Bahadir Sarli*, Eyup Ozkan, Melih Demirbas and Ahmet O Baktir
Kayseri Education and Research Hospital, Department of Cardiology, Kayseri, Turkey
Received: 25 August, 2015; Accepted: 10 October, 2015; Published: 12 October, 2015
Assoc. Prof. Bahadir Sarli, MD, Kayseri Education and Research Hospital, Department of Cardiology, 3810, Kayseri, Turkey, Tel: +90 535 3040445; Fax: +90 352 3207313; E-mail:
Sarli B, Ozkan E, Demirbas M, Baktir AO (2015) Multiple Giant Coronary Arterial Aneurysms Leading to Stable Angina J Cardiovasc Med Cardiol 2(2): 020. DOI: 10.17352/2455-2976.000017
© 2015 Sarli B, et al. This is an open-access article distributed under the terms of the Creative Commons Attribution License, which permits unrestricted use, distribution, and reproduction in any medium, provided the original author and source are credited.
Coronary artery aneurysm (CAA) is defined as abnormal dilatation of a coronary artery luminal diameter to 1.5 to 2 times wider than the adjacent normal segment. Giant coronary artery aneurysms are rare, with a reported prevalence of 0.02% to 0.2% . Most of the giant coronary artery aneurysms are asymptomatic, but some patients present with angina pectoris, sudden death, fistula formation, pericardial tamponade, compression of surrounding structures, or congestive heart failure.

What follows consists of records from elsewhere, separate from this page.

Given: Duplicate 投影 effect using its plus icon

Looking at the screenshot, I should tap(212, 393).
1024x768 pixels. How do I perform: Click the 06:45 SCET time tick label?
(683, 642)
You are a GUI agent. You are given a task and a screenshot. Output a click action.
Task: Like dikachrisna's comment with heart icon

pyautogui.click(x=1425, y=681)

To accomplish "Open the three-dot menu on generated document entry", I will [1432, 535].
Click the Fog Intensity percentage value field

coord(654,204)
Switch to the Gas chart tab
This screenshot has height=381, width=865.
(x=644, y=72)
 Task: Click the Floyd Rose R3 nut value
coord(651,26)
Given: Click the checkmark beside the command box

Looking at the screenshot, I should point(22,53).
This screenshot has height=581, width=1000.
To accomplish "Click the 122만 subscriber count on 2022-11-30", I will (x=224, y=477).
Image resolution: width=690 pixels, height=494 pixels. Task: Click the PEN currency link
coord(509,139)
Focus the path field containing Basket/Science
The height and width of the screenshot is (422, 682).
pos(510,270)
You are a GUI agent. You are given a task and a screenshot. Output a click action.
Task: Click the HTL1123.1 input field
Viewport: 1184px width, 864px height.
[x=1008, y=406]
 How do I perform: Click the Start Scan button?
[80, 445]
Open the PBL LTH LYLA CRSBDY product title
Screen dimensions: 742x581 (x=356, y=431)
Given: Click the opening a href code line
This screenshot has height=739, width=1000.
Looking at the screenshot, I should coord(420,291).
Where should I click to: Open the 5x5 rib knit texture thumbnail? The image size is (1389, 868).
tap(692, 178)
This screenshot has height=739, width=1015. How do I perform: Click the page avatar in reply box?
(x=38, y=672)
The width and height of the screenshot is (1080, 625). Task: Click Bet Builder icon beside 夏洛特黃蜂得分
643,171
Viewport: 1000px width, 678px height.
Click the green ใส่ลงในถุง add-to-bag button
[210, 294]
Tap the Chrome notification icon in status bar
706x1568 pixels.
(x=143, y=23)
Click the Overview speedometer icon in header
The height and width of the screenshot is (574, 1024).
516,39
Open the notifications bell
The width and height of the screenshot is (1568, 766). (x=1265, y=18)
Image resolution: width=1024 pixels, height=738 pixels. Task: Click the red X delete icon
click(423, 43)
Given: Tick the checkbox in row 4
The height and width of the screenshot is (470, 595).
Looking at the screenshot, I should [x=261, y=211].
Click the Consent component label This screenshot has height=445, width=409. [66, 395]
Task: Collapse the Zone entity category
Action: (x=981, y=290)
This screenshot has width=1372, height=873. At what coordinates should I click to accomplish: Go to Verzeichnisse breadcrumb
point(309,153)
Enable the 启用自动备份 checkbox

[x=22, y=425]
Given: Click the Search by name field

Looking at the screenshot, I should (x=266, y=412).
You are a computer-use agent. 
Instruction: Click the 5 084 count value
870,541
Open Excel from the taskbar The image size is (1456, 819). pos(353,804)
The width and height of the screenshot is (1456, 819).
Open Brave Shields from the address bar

A 61-year-old man referred to our outpatient clinic with stable angina pectoris lasting approximately 3 months, rising with exercise and relaxing with resting. He had no cardiovascular risk factor except smoking a pack/ day for 10 years. ECG revealed right bundle branch block and no signs of acute ischemia. Transthoracic echocardiography showed normal LV wall motion and a normal ascending aorta in diameter. Optimal medical treatment (OMT) for stable angina pectoris including acetyl salicylic acid, metoprolol and rosuvastatin was initiated immediately. However, angina continued despite a short course of OMT. Then coronary angiography was planned to identify options for revascularization. Coronary angiography revealed giant coronary aneurysms on the proximal left anterior descending artery (20 X 18 mm) and circumflex artery (16 X 20 mm) and accompanying atherosclerotic stenosis adjacent to the aneurysms (Figure 1). Hs-CRP was measured 4.5 mg/L. Antinuclear antibody, anti-ds-DNA level, and p-ANCA and c-ANCA levels were in normal range. Because our patient had multivessel CAD and SYNTAX score was 30, heart team considered CABG was more beneficial for this patient and accordingly he was transferred to cardiovascular surgery (CVS) department for CABG.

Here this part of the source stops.